— GOAL —
Extend the discussion of Ruby's unless keyword below, picking up after its final sentence.

— PAGE EXTRACT —
— BEGIN —

Starting a line with unless, on the other hand, does not work for me. It is also awkward in short English sentences. And long English sentences, where beginning with unless is more appropriate, don’t have analogies in single-line ruby statements.
Don’t you know the word after awhile? Ruby core and standard libraries have many English words in them that are harder to learn than basic one-syllable words on the level of “if not.”
The real problem is that all negatives make it harder to understand things. They open the door for double (and triple) negatives to find their way into the code, and then bang: The only person who can read it is the person who wrote it.
Since unless has a not built into it, it has a lot of potential to confuse people. In my experience, guard clauses are the only place where they make sense.
def mute_mic
return unless mic_active?
..
end
In this sense, you know that the entirety of the function is an expected (positive) case.
`unless` is generally used for guard clauses (eg `return unless authorized?`) or when there’s only one branch. You don’t tend to see `unless` used with multiple branches.
I take issue with the word unless. "Un" means opposite and "Less" means, well less, so unless means more. So `unless` should just be a straight alias for `if`.
The "un" in unless isn't the negating prefix "un-"; it's the word "on" with a change of vowel. The etymology is "on less[er condition than]," e.g., "Abort the launch on less than the rocket is deemed safe to fly."
It’s a bit awkward to grasp initially but personally I like it. I don’t wish it in all languages but it works in ruby. It especially works well in templates and checking collections.
Honestly, I find negative checks like `if !something` ugly, I would much rather check if the result is true than !true. The same with unless, I would prefer to check unless false than unless not false or unless !false
Reminds me of my pet hate in user interfaces - having a check box for a negative condition such as "disabled" rather than having "enabled" and changing the default state of it.
I've been writing Ruby for 20+ years and "unless" (the whole language, actually) immediately clicked for me when I first learned it.
That said, I only use it in 2 cases:
* as a trailing condition (do_something unless this), mainly for early returns
* as the only arm of a multi-line block (unless this ... end, no "else" blocks - Rubocop would yell at me anyway)
And then only if the condition is either a simple value, or a combination of simple values (this && that, this || that).

— END —

— RECORDED DATA —
— BEGIN —

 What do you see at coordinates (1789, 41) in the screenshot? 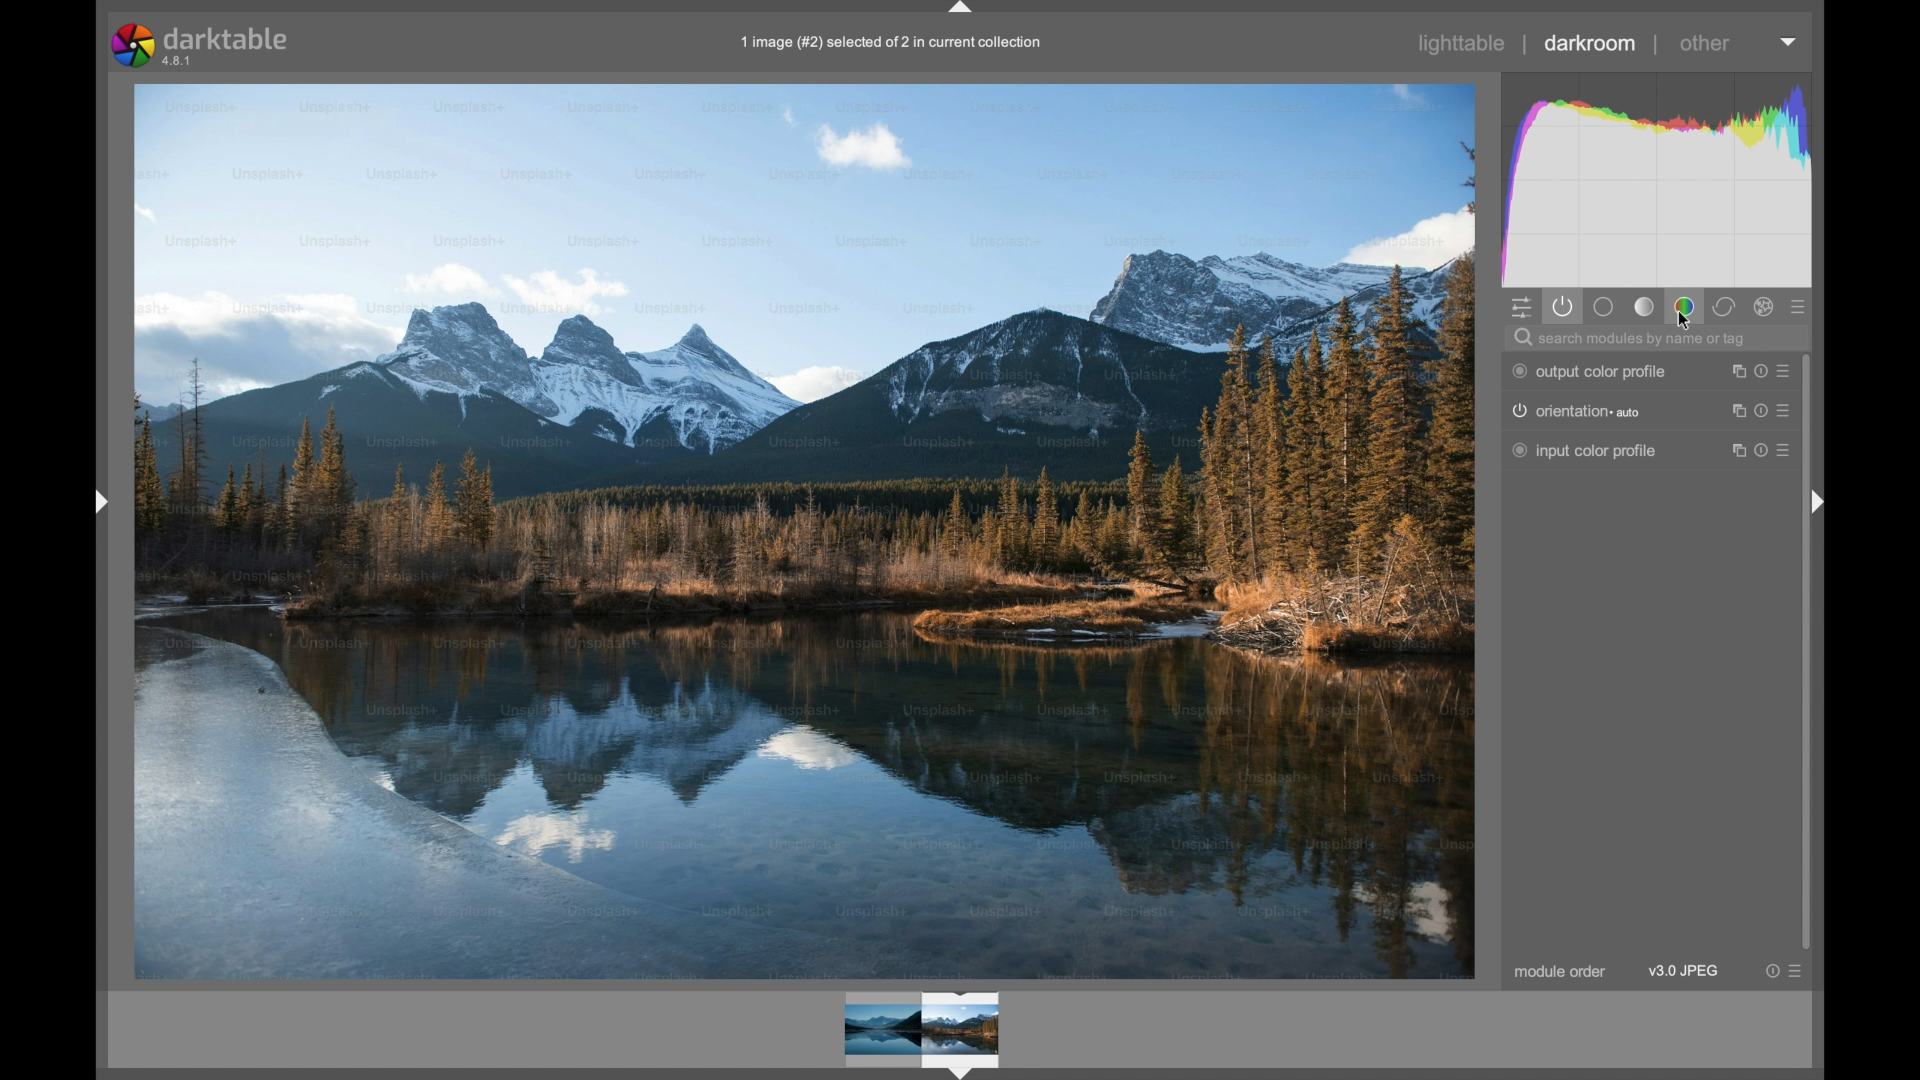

— END —

— WRITTEN ANSWER —
That's it. Never had a problem with double negatives or accidentally inverting the logic.
This is basically how I use unless too. Complex conditions are complicated enough to grasp without inflicting an unless on me. But for simple cases it is a nice to have feature.
Of course one can avoid it at all but of course one cannot avoid to spend time on it when reading somebody's else code.
FWIW HN does not support markdown lists (or markdown anything other than emphasis and code blocks really), you need to add an empty line between your “list items” so the comment parser treats them as separate paragraphs instead of munging them together as just one.
I really don’t understand the author’s point about adding extra conditions. They admit that many people will find a single condition with `unless` more readable. They then complain that it becomes unreadable when adding another condition. OK, so swap it out for an `if` at that point. No one is forcing you to keep using `unless` if the requirements change. “You should use a suboptimal solution to cater for unknown future requirements” is a terrible argument.
That’s exactly how I use ‘unless’. Simple on condition (no else branch) use cases in one liners, anything more complex, I move to if. Best of both world I’d say!
That’s the generally recommended style! I hate this post. It’s arguing against something that is well known to be a bad practice (that’s fine), but it seems to put the fault for this on Ruby itself.
I believe this is somewhat prevalent in the Ruby community as of late where people try as hard as possible to "lock down" the language and limit the ways you can get to a solution in the name of the proverbial "ease of understanding".
I wholeheartedly disagree and believe we should instead grow the developers to understand these different approaches as opposed to labeling half of the language "bad practice".
As I said in another comment. Ruby was built to have multiple ways of doing the same tasks and criticizing it for this is... pointless.
Yes people can create monstrosities with all of these variations, but that's true with any powerful tool. If you dislike Ruby for being Ruby, pick another language.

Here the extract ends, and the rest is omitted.